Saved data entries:
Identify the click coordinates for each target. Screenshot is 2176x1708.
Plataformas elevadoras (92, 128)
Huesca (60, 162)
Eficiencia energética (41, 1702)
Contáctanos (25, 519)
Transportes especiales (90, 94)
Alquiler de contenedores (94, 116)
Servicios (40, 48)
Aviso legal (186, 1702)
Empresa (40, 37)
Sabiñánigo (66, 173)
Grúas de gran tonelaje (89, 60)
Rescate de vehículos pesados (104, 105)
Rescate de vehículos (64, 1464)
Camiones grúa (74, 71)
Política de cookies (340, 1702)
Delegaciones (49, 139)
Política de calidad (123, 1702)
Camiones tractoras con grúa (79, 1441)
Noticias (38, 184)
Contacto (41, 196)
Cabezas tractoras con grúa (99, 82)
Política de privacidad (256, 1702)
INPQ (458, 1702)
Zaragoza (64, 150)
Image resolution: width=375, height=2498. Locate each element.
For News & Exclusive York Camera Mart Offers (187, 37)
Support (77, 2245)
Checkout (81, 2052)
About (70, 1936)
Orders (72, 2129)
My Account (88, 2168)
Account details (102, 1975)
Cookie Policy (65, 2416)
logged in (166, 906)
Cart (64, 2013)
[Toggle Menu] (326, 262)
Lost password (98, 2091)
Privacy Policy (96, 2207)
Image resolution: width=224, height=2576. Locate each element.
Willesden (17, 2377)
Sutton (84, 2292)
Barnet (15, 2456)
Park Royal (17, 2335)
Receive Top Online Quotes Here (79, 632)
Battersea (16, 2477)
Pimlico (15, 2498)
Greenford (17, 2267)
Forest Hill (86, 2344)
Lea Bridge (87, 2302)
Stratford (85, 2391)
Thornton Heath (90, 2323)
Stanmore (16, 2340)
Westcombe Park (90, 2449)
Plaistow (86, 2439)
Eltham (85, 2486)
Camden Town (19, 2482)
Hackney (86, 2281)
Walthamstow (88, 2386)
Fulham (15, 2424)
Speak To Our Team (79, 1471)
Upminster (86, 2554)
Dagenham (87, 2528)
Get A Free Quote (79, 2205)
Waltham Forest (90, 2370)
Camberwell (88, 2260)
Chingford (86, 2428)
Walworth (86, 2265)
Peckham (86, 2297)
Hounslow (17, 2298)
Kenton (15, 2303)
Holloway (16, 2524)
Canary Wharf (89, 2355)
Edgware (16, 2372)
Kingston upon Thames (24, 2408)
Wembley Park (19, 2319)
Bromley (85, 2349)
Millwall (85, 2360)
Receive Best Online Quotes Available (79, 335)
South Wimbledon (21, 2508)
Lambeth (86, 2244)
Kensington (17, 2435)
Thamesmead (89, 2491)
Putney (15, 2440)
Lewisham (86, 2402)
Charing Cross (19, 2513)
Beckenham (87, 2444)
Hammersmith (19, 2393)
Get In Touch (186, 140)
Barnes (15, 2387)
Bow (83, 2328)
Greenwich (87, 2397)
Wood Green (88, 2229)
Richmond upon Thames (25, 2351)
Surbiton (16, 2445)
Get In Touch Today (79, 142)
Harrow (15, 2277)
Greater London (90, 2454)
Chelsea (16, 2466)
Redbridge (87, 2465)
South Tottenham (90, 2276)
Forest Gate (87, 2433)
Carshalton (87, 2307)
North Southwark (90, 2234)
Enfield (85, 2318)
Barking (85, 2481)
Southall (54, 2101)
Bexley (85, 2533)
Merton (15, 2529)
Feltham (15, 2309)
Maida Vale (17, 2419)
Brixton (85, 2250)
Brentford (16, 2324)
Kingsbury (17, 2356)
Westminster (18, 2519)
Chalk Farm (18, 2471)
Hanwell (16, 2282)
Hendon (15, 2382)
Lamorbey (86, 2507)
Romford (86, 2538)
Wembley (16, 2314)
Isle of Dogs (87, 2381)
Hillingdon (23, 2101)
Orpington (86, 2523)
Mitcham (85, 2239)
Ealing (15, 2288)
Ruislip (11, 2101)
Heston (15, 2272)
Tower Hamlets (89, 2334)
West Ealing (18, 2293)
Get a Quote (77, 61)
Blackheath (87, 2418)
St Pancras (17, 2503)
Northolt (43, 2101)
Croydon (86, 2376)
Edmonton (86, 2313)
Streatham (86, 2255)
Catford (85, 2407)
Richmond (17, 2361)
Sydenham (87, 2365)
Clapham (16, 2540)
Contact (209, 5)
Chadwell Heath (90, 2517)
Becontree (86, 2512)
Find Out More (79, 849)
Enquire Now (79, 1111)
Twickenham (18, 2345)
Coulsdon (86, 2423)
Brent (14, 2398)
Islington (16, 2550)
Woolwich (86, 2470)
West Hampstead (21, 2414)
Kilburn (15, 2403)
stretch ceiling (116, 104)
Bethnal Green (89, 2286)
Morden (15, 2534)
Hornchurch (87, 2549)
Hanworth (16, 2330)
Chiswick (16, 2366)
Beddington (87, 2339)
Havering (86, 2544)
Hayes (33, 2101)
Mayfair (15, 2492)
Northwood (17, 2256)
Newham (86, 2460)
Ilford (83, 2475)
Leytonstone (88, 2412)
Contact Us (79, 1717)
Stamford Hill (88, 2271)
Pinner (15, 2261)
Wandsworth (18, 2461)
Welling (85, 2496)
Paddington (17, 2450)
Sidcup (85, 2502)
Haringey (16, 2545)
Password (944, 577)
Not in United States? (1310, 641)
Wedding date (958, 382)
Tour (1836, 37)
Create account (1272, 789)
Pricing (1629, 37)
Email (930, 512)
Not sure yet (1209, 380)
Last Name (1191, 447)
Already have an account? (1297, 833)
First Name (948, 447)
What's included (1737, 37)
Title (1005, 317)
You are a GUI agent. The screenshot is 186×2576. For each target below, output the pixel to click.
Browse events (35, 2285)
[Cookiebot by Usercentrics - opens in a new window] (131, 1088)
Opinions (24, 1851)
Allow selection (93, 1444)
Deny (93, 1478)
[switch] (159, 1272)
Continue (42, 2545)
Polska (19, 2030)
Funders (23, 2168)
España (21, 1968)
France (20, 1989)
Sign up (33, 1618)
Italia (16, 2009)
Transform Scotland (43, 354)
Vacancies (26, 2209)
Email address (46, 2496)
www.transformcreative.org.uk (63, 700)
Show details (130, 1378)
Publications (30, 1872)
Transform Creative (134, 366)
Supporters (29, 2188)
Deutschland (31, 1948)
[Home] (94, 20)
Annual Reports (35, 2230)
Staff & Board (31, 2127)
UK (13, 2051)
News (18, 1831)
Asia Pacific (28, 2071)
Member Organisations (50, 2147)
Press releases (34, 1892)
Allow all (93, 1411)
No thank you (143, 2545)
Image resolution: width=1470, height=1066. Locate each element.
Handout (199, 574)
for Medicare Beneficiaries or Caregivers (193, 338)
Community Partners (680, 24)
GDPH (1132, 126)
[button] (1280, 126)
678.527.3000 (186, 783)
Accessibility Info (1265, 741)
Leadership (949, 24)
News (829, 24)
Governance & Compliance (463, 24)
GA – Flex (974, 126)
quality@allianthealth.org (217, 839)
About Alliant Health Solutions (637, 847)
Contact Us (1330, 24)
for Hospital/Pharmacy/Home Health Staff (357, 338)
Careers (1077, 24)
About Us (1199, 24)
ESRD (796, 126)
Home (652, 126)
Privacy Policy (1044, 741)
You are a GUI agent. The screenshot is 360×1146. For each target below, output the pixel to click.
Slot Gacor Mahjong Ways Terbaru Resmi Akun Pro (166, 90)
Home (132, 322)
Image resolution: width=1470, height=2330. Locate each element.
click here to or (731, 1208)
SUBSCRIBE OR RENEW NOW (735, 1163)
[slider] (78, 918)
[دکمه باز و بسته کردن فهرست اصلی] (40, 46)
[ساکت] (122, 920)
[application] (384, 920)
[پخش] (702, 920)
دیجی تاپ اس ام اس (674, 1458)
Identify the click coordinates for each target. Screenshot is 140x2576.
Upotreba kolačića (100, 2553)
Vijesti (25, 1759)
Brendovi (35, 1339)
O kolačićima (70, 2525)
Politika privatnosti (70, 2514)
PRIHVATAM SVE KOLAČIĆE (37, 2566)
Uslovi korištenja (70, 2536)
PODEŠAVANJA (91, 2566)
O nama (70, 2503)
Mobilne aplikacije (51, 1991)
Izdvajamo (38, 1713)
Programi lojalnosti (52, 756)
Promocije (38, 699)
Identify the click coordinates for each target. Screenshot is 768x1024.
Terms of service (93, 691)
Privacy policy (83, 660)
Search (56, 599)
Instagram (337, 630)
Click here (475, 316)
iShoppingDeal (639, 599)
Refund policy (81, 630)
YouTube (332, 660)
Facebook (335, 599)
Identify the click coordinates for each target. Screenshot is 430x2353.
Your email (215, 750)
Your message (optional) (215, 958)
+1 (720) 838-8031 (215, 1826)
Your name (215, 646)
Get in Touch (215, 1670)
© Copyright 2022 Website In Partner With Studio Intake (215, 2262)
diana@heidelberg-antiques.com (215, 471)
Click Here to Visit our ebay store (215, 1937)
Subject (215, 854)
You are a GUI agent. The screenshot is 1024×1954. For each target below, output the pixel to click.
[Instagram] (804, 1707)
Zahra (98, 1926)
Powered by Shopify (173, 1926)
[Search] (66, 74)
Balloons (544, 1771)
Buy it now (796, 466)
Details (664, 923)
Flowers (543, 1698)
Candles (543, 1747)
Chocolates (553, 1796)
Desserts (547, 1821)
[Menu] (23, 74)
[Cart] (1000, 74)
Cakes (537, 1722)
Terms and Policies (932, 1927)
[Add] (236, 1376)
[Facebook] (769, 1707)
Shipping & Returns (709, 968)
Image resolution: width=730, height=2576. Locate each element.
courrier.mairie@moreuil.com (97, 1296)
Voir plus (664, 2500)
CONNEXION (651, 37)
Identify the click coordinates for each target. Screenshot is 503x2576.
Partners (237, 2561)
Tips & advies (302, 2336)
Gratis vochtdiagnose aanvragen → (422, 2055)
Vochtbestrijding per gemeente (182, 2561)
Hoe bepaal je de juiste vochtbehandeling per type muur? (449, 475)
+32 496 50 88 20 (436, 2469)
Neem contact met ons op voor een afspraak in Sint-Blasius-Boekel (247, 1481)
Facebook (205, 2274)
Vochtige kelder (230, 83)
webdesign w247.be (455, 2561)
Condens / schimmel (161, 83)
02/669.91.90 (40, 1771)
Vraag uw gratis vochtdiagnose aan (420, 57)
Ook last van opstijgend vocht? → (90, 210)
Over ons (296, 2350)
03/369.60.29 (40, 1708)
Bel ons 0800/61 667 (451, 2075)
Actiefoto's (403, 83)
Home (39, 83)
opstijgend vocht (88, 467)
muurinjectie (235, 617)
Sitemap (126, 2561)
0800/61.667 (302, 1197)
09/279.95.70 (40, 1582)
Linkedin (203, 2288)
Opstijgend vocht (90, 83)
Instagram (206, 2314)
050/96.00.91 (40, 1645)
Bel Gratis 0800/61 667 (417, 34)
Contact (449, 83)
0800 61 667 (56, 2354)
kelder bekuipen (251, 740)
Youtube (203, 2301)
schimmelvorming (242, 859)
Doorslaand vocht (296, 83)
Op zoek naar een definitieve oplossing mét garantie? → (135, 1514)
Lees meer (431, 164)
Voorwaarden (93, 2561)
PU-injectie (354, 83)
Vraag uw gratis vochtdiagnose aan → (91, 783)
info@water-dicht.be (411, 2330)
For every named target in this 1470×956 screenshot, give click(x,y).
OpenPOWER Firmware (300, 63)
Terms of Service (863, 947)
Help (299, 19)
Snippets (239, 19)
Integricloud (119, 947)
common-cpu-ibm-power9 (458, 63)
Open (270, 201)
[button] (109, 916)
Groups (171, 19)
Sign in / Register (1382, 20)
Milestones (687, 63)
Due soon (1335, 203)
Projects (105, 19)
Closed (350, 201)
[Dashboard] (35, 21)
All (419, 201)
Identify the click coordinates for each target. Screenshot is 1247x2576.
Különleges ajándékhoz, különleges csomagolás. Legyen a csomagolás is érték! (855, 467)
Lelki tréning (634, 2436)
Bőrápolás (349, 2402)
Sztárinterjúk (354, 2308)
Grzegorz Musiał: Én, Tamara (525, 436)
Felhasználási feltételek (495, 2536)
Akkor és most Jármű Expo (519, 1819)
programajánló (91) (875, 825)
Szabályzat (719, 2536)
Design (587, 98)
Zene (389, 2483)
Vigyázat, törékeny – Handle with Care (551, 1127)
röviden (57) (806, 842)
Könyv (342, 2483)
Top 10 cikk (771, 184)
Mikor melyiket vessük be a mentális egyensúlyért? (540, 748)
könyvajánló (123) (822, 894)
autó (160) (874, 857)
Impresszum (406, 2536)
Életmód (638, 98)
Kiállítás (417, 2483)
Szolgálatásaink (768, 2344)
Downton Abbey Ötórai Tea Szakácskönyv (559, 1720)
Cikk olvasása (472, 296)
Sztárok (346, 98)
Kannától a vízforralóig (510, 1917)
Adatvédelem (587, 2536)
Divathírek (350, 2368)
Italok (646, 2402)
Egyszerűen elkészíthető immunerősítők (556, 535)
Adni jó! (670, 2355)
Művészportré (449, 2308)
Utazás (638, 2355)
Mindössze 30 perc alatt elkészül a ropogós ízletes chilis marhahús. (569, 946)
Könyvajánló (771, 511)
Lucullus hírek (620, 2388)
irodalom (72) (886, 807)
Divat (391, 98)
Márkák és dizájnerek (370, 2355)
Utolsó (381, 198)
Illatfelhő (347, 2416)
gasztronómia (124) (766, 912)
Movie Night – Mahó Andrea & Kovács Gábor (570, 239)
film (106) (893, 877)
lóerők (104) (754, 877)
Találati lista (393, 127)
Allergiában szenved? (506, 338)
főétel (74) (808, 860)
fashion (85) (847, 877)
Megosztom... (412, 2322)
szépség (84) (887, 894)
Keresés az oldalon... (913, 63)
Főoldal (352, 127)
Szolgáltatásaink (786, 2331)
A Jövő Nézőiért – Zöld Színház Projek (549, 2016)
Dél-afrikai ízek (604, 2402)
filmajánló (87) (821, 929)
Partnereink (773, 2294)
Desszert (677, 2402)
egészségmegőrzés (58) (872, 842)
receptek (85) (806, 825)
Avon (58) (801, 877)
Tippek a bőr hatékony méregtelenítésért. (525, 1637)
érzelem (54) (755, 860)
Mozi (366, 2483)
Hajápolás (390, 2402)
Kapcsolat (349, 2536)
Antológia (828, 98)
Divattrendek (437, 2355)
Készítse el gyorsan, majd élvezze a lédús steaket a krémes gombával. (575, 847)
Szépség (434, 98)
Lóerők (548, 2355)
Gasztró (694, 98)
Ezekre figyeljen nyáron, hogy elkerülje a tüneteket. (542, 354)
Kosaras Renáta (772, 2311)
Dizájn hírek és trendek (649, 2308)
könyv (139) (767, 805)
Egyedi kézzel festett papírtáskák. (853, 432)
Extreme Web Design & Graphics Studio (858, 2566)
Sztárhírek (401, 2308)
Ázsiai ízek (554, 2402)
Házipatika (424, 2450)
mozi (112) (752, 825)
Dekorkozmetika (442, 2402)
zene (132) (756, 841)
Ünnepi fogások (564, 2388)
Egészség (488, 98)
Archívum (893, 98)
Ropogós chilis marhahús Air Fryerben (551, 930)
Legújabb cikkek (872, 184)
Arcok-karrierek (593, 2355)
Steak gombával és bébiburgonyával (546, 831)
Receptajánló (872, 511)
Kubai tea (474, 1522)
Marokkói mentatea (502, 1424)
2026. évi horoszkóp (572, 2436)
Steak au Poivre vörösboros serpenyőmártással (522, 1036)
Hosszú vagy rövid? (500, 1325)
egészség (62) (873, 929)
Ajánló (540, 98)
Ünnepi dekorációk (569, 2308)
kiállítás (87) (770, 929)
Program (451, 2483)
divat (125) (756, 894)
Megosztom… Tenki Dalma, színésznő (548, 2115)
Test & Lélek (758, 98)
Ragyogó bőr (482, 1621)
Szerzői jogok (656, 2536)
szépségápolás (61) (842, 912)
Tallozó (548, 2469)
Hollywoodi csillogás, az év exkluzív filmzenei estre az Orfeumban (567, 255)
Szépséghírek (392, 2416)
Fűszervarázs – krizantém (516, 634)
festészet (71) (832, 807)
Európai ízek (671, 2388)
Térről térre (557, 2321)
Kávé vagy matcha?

◆ WHAT IS BEING ASKED:
Could you write out, exactly as they stand, only the lines above that begin at the line with "Bel Gratis 0800/61 667 (417, 34)" and stop after the line with "All (419, 201)"?

◆ OUTPUT OF THE EXERCISE:
Bel Gratis 0800/61 667 (417, 34)
Contact (449, 83)
0800 61 667 (56, 2354)
kelder bekuipen (251, 740)
Youtube (203, 2301)
schimmelvorming (242, 859)
Doorslaand vocht (296, 83)
Op zoek naar een definitieve oplossing mét garantie? → (135, 1514)
Lees meer (431, 164)
Voorwaarden (93, 2561)
PU-injectie (354, 83)
Vraag uw gratis vochtdiagnose aan → (91, 783)
info@water-dicht.be (411, 2330)
For every named target in this 1470×956 screenshot, give click(x,y).
OpenPOWER Firmware (300, 63)
Terms of Service (863, 947)
Help (299, 19)
Snippets (239, 19)
Integricloud (119, 947)
common-cpu-ibm-power9 (458, 63)
Open (270, 201)
[button] (109, 916)
Groups (171, 19)
Sign in / Register (1382, 20)
Milestones (687, 63)
Due soon (1335, 203)
Projects (105, 19)
Closed (350, 201)
[Dashboard] (35, 21)
All (419, 201)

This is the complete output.